James suffered a bit of cold exposure from an unexpected storm on that summer trip, but didn’t think anything of it. The following Sabbath he opened services in the Battle Creek Tabernacle with song and prayer. By Monday, however, he had become ill, and, after six days in the sanitarium, breathed his last.

Hopes dashed, Ellen White mourned, “The chosen protector of my youth, the companion of my life, the sharer of my labors and afflictions, was taken from my side, and I was left to finish my work and to fight the battle alone.”³ “The shock of my husband’s death—so sudden, so unexpected—fell upon me with crushing weight,”⁴ she wrote.


This was not the first time Ellen White had confronted significant loss.
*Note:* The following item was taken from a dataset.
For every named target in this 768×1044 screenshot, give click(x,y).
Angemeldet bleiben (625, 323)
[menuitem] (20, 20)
Her youngest son, John Herbert, died as an infant in December of 1860. Just three years later James and Ellen lost their oldest son, 16-year-old Henry. Both parents and the two surviving sons deeply mourned the youngest branch of their family tree, as well as the oldest, whose sweet songs were keenly missed.⁵ With each occurrence of loss, however, Ellen White fixed her eyes on the resurrection at Jesus’ second coming.

Following Paul’s counsel to the church in Thessalonica, Ellen White did not grieve “as others who have no hope” (1 Thess. 4:13). She knew humanity’s state in death and the promise of the resurrection. She fixed her eyes on the reality that death’s earthly sleep will soon be reversed for those who love Jesus.
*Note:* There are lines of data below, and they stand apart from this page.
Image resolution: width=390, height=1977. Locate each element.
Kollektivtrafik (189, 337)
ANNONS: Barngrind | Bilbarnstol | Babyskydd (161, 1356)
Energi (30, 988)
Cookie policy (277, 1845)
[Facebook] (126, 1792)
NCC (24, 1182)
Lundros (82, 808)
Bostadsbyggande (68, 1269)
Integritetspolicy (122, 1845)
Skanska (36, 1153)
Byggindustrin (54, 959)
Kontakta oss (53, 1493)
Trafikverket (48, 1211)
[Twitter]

At one point in her ministry, Ellen White counseled a grieving minister who “hugged the grief to [his] bosom, . . . loved to dwell upon it, and . . . allowed [his] mind and thoughts to be seriously occupied with [his] grief.”⁶ Finding herself in the same position, Ellen White wrote, “I keenly feel my loss, but dare not give myself up to useless grief.”⁷

Ellen White did not deny the reality of grief in the experience of others or even her own. She did not minimize the importance to work through these complex feelings. She did, however, make a distinction between the tendency to mourn loss in a self-centered, obsessive grief for which there is no remedy, as opposed to mourning in the light of God’s promises, which are intended to give hope that days of sorrow will be transformed to joy. By faith in God’s Word, this is an experience we can have today.
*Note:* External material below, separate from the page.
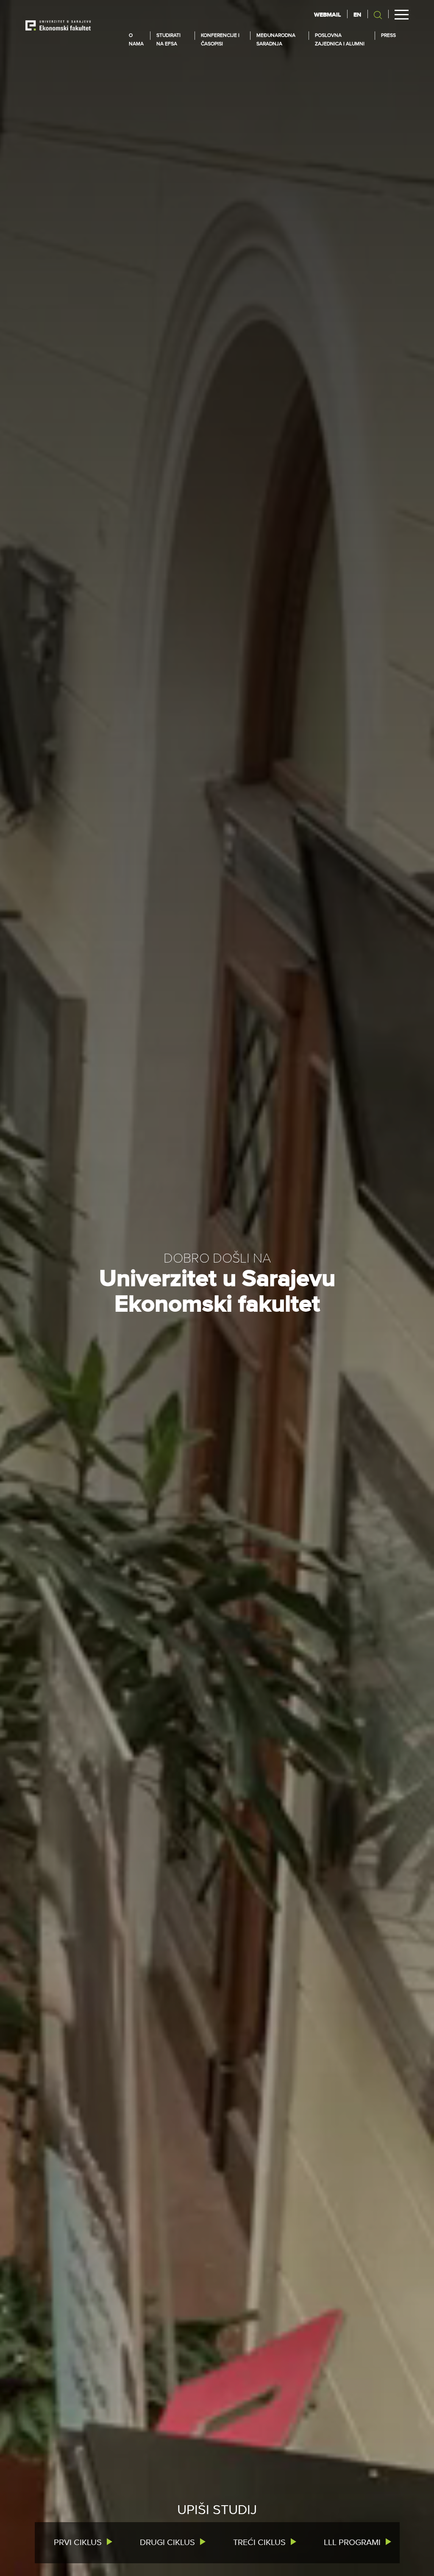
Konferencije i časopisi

White came to the place where she could “look with pleasure upon his resting place”⁸ as she anticipated that her sleeping husband would soon be brought forth from the grave. With this newfound peace, she determined to honor her husband’s memory by continuing the work God had given her to do.

While at the beginning of her account she mourned the reality of moving ahead without her companion, at the conclusion she resolved to “take up my life work alone, in full confidence that my Redeemer will be with me.”⁹

Indeed, she did take up her appointed work. Ten years after James’s passing, she boarded a ship for Australia, where new ministries were established and important books were written. More than just accomplishing tasks, she desired that her ministry be characterized by kindness, gentleness, and patience. Her own bereavement made her more sensitive to the struggles of the living.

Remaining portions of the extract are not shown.